AREEA has successfully campaigned the Government to exclude contracting businesses delivering services from its Closing Loopholes Bill.
Under the new amendments, the Fair Work Commission (FWC) will be unable to make labour hire pay orders where businesses are providing a service to a client rather than supplying labour.
“With the Government committed to passing its “Closing Loopholes Bill” into law, protecting the resources and energy sector supply chain has been the overwhelming priority for AREEA and its broad national membership,” AREEA chief executive Steve Knott said.
“The industry cannot operate without contract mining and petroleum production services, maintenance service contractors, shutdown service providers, facilities management providers and other specialist service providers – none of which are “loopholes” to circumvent client enterprise agreement rates.”
Tight criteria will direct the FWC to focus only on factual matters of supervision, control, provision of equipment, statutory obligations and whether the work is of a specialist or expert nature.

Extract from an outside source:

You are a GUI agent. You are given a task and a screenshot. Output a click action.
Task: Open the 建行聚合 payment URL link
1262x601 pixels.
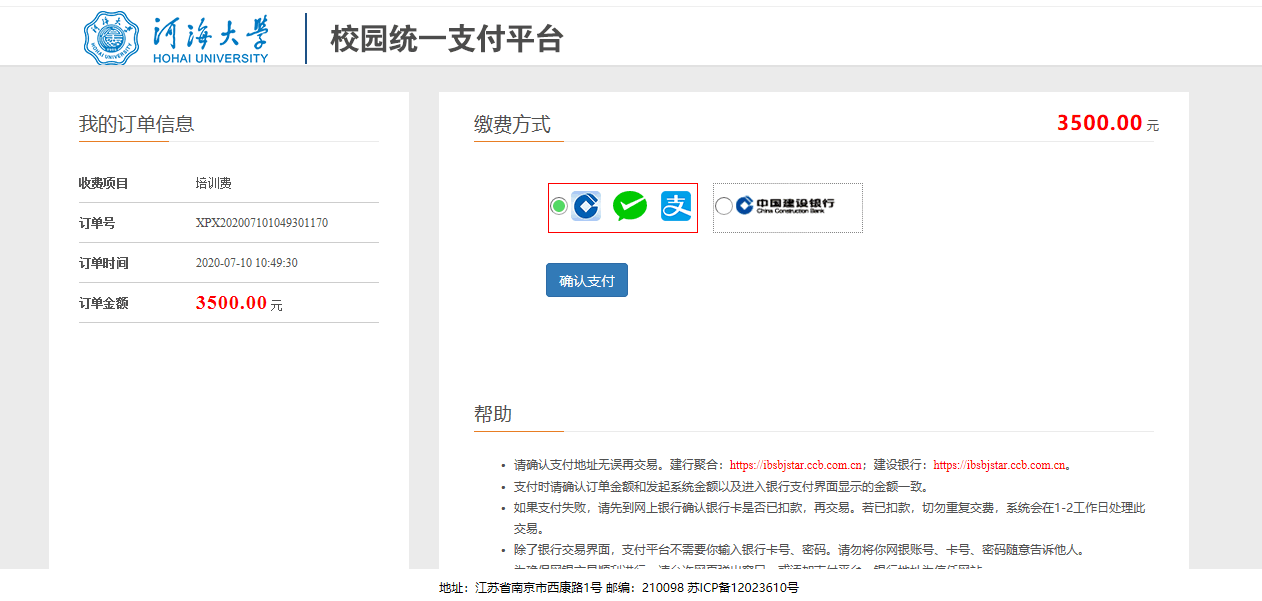796,465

“Legal review has confirmed the negotiated amendments would significantly strengthen the service contractor exemption and ensure only businesses providing labour hire to clients could be captured by future orders,” Knott said.
“These contracting arrangements are essential to the resources and energy projects that account for 15 per cent of national economic output, enabled the Federal Government to deliver its $22 billion budget surplus and, according to the ATO, pay more tax than all other sectors combined.”
The amendments come as the Bill was split earlier this month in order to pass less contentious protections.
The proposed split saw four separate bills established relating to family and domestic violence leave, PTSD, silica management, and small business redundancy exemptions.